ACTIONS TO TAKE:
(A) Reproduce the passage of the noise-at-work guidance starting at "This will depend" and ending at "of the day?".
(B) Please pick up the noise-at-work guidance after its final sentence and carry it on from there.

QUOTED PASSAGE:
Health and Safety
The Control of Noise at Work Regulations 2005
The Regulations require you as an employer to:
- Assess the risks to your employees from noise at work;
- Take action to reduce the noise exposure that produces those risks;
- Provide your employees with hearing protection if you cannot reduce the noise exposure enough by using other methods;
- Make sure the legal limits on noise exposure are not exceeded;
- Provide your employees with information, instruction and training;
- Carry out health surveillance where there is a risk to health.
Do you have a noise problem at work?
This will depend on how loud the noise is and how long people are exposed to it. As a simple guide you will probably need to do something about the noise if any of the following apply:
- Is the noise intrusive – like a busy street, a vacuum cleaner or a crowded restaurant – for most of the working day?
- Do your employees have to raise their voices to carry out a normal conversation when about 2 m apart for at least part of the day?

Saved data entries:
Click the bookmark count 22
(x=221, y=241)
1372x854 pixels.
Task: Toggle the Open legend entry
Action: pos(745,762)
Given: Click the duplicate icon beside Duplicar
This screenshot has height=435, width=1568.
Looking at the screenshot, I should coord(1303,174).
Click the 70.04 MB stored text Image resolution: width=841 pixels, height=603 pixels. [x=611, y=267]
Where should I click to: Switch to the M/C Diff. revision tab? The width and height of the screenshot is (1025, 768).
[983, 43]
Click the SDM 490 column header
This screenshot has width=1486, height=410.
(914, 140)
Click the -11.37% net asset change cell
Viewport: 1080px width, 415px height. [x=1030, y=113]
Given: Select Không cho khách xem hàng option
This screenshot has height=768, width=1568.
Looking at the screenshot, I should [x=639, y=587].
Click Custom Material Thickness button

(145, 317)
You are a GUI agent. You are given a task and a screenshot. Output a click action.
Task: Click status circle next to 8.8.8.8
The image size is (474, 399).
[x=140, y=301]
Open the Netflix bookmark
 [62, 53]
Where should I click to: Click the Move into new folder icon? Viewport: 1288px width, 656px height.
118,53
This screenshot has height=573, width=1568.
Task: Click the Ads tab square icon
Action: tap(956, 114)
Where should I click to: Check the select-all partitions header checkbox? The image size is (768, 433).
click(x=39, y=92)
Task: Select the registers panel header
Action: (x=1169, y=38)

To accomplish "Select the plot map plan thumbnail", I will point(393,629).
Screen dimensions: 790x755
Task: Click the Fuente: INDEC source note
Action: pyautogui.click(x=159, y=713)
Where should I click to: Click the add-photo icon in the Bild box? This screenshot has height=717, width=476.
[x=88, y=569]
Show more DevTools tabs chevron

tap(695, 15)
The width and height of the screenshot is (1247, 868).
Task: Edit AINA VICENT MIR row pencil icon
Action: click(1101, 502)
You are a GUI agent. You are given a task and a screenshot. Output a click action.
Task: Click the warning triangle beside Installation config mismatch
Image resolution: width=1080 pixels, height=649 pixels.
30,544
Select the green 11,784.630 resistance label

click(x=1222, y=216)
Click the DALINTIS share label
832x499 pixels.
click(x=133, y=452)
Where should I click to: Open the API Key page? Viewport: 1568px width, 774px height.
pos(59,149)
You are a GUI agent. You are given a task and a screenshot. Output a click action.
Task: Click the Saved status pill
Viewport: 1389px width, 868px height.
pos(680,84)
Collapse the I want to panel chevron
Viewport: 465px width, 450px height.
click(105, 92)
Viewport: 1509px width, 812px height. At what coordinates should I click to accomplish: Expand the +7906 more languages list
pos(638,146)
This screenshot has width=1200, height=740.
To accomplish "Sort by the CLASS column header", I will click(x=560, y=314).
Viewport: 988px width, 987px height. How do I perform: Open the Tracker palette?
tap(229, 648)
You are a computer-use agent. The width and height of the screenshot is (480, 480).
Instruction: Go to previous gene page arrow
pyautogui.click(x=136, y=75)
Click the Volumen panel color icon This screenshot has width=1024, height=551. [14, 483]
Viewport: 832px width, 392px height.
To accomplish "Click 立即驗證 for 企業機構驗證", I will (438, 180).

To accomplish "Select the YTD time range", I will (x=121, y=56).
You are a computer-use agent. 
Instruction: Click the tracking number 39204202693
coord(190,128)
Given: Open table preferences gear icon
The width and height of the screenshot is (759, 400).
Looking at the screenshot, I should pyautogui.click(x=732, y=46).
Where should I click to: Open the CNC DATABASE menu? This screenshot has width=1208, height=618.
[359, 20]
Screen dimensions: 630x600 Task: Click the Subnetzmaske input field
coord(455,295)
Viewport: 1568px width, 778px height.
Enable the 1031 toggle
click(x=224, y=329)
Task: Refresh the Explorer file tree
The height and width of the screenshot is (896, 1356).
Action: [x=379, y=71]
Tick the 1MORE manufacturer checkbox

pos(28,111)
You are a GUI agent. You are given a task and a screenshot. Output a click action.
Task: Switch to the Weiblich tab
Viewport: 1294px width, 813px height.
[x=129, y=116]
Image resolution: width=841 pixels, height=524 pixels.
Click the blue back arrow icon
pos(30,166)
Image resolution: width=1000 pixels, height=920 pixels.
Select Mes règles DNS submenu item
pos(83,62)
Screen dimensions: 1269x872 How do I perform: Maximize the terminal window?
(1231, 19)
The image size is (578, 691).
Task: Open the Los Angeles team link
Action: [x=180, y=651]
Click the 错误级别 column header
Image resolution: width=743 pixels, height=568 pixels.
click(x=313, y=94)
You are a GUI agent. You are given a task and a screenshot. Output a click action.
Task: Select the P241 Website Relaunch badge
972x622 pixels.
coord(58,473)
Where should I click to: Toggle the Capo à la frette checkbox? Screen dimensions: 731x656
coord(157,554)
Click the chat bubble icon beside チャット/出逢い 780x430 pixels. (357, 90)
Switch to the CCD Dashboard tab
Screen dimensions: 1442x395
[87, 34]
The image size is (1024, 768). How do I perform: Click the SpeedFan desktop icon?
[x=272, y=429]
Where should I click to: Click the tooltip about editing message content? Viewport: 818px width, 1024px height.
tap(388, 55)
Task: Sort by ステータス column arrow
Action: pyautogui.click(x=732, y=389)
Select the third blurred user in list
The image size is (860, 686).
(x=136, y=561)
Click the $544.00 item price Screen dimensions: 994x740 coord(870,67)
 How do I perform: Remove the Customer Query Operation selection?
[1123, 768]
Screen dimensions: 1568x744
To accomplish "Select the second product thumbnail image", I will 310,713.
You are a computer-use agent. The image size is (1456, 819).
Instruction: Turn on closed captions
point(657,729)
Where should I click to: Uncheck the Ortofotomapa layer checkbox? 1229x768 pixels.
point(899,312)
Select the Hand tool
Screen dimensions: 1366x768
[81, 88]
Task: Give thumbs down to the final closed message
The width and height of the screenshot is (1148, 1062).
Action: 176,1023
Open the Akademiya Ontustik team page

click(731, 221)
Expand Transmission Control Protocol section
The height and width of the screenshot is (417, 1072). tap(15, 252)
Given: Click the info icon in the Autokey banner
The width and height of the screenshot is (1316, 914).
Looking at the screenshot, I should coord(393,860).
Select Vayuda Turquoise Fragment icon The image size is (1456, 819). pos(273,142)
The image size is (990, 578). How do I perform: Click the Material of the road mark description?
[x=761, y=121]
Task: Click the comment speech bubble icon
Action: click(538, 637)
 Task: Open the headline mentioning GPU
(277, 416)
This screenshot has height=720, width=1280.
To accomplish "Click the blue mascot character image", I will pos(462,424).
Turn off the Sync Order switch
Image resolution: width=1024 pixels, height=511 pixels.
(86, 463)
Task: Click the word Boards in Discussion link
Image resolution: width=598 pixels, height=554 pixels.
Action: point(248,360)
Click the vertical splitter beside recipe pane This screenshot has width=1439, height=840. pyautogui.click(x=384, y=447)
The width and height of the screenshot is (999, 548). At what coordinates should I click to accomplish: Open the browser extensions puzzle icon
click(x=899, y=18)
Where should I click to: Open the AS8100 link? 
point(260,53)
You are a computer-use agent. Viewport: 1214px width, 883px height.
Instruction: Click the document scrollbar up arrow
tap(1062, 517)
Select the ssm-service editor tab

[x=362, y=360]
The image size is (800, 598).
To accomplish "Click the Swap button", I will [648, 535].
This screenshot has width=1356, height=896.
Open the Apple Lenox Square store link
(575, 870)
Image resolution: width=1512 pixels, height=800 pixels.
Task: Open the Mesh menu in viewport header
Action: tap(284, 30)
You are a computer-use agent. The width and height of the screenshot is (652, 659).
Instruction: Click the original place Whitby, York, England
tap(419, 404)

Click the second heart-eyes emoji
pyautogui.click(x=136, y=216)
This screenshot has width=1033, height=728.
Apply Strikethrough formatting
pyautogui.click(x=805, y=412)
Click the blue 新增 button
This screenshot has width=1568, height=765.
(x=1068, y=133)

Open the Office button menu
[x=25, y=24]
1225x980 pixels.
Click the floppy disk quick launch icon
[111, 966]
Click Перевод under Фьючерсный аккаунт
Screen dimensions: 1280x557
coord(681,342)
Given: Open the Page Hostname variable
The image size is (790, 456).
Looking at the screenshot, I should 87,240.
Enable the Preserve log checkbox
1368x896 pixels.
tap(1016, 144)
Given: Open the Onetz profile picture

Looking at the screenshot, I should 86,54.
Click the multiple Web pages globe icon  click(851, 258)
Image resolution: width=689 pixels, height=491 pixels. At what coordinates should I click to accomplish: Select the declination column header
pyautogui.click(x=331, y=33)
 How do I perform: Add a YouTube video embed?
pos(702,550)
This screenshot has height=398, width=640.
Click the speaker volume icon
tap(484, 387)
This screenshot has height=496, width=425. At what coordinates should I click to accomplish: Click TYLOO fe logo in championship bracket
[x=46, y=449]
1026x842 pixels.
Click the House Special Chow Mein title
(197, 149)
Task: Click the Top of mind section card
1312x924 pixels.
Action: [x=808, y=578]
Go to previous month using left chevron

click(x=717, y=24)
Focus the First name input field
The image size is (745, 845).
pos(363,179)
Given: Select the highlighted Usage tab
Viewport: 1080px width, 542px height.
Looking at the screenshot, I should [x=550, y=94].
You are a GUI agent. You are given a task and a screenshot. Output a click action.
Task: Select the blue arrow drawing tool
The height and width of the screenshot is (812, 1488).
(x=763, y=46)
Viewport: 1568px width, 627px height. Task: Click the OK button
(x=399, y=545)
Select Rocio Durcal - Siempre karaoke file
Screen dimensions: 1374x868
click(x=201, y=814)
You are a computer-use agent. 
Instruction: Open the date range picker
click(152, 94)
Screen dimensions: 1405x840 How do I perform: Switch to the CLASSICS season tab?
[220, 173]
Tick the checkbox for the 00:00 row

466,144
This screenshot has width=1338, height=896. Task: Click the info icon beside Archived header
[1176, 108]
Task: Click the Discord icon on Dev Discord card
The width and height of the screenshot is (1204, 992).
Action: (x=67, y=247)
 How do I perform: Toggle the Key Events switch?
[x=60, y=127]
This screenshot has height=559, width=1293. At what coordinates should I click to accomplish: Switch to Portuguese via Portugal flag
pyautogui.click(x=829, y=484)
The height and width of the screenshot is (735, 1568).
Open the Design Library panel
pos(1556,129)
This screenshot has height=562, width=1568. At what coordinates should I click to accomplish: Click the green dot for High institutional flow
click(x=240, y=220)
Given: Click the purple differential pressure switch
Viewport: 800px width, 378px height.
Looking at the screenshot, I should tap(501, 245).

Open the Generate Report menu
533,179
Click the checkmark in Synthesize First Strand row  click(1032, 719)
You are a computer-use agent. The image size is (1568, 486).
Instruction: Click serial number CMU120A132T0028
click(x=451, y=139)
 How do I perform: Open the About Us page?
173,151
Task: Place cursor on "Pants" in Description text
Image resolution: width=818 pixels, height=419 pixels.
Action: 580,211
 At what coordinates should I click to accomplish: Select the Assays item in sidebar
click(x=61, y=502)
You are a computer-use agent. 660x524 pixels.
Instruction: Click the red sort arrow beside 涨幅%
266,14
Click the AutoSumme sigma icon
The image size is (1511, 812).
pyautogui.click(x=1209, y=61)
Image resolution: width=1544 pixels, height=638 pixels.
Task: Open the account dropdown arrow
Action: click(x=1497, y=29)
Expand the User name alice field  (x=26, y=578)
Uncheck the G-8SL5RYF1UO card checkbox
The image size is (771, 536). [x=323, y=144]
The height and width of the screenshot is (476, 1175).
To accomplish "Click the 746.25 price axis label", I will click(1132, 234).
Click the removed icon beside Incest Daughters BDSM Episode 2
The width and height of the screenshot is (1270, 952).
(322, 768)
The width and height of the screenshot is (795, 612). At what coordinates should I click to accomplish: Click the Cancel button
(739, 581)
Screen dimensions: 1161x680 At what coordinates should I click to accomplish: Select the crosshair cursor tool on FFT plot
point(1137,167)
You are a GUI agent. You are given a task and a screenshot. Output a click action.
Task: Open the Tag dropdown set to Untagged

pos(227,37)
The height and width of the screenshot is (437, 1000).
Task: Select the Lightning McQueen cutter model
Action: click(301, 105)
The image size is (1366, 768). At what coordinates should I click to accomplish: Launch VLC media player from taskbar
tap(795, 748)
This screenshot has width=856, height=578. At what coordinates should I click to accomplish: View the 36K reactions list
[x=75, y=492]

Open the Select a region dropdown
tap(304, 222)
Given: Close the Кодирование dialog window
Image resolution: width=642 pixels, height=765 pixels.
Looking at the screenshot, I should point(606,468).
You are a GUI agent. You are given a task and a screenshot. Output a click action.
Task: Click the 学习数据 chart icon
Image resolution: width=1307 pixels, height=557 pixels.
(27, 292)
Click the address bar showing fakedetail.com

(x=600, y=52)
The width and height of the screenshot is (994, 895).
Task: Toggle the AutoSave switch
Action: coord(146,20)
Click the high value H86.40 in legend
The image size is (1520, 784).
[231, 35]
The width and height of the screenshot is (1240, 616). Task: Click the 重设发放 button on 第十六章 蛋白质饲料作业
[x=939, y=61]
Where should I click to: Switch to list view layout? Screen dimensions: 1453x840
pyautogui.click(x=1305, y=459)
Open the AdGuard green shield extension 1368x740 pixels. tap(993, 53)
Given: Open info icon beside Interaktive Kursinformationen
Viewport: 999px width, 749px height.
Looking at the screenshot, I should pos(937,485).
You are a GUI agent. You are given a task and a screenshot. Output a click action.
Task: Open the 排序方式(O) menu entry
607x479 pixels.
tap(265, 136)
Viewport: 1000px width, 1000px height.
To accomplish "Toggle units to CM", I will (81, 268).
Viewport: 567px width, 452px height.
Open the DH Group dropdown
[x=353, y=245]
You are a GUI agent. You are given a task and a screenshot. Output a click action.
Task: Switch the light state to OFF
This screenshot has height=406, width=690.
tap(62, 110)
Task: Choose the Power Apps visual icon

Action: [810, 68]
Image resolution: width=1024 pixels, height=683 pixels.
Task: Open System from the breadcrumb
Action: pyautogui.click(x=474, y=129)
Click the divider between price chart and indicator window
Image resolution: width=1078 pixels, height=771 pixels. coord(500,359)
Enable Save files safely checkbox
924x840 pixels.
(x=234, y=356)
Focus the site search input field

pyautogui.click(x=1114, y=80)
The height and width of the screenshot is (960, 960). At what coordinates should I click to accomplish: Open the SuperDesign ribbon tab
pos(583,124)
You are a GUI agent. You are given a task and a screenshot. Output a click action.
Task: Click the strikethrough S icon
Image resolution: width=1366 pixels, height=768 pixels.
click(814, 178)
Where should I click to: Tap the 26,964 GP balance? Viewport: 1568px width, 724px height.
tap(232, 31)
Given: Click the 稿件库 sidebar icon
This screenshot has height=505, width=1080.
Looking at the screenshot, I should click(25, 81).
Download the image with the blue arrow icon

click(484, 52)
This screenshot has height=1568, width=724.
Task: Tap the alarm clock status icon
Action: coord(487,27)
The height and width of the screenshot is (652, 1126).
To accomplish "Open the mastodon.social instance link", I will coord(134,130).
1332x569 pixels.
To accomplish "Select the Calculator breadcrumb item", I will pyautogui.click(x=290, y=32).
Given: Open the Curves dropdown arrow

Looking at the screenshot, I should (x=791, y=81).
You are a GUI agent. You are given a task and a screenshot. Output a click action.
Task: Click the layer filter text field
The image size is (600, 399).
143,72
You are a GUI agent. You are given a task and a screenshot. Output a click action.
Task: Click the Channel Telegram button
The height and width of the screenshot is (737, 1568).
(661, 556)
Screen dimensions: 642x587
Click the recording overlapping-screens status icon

SOLVED PROBLEMS:
(A)
This will depend on how loud the noise is and how long people are exposed to it. As a simple guide you will probably need to do something about the noise if any of the following apply:
- Is the noise intrusive – like a busy street, a vacuum cleaner or a crowded restaurant – for most of the working day?
- Do your employees have to raise their voices to carry out a normal conversation when about 2 m apart for at least part of the day?

(B)
- Do your employees use noisy powered tools or machinery for more than half an hour each day?
- Do you work in a noisy industry, eg construction, demolition or road repair; woodworking; plastics processing; engineering; textile manufacture; general fabrication; forging, pressing or stamping; paper or board making; canning or bottling; foundries?
- Are there noises due to impacts (such as hammering, drop forging, pneumatic impact tools etc), explosive sources such as cartridge-operated tools or detonators, or guns?
Noise can also be a safety hazard at work, interfering with communication and making warnings harder to hear.